[Stored dataset items]
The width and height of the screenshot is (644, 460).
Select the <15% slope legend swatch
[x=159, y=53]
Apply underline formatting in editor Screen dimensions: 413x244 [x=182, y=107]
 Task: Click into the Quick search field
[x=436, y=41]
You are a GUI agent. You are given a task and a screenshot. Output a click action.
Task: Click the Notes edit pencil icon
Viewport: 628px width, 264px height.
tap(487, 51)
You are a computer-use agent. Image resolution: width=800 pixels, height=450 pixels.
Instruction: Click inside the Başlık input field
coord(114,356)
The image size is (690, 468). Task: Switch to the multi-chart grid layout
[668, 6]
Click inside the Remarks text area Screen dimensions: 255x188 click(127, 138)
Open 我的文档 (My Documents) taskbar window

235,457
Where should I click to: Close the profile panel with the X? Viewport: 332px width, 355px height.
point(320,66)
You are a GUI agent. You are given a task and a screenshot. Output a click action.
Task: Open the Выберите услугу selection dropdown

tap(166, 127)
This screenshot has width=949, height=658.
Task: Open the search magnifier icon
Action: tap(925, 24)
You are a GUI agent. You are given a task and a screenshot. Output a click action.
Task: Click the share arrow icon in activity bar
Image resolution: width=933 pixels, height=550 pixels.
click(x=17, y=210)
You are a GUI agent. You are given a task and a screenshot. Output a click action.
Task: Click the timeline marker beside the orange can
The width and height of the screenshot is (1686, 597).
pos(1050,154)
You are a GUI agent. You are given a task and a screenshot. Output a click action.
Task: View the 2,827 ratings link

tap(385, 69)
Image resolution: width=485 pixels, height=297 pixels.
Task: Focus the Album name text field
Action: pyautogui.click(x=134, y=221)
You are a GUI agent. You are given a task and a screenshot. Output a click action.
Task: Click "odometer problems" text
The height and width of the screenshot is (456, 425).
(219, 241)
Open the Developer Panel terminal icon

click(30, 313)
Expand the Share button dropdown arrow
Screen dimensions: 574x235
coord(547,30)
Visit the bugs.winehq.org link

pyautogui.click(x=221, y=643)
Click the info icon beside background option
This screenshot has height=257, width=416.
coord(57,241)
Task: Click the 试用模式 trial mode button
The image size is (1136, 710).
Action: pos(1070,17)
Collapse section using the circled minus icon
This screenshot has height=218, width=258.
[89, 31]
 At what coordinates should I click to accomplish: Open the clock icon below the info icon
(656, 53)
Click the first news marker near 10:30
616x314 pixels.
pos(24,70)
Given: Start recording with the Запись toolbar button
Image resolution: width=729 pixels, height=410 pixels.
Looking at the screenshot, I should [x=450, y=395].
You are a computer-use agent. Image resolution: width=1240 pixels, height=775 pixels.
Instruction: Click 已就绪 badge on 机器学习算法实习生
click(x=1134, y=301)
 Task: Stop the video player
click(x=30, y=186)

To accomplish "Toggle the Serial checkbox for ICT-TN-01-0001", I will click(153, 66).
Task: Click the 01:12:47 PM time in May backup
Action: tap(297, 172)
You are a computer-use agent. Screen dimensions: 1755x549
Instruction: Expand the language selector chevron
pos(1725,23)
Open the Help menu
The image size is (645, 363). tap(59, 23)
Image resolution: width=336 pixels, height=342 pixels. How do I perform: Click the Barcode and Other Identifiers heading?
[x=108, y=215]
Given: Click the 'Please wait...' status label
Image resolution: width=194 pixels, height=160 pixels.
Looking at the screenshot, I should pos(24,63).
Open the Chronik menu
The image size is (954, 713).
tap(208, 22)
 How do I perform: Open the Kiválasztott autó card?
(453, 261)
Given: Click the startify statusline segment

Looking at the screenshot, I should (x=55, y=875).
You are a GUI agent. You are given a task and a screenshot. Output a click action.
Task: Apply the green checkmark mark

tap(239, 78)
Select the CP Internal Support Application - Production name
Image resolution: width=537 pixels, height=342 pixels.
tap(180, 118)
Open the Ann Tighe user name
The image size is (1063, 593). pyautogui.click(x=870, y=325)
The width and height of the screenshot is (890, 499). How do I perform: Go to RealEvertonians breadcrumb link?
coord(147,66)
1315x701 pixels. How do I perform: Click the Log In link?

* [TASK INSTRUCTIONS]:
Format the lines of the listing from the line containing "Open the Help menu" through the line containing "tap(208, 22)", inclusive, as a JSON list of strings with one string per line and blank lines omitted.

* [RIGHT ANSWER]:
[
  "Open the Help menu",
  "The image size is (645, 363). tap(59, 23)",
  "Image resolution: width=336 pixels, height=342 pixels. How do I perform: Click the Barcode and Other Identifiers heading?",
  "[x=108, y=215]",
  "Given: Click the 'Please wait...' status label",
  "Image resolution: width=194 pixels, height=160 pixels.",
  "Looking at the screenshot, I should pos(24,63).",
  "Open the Chronik menu",
  "The image size is (954, 713).",
  "tap(208, 22)"
]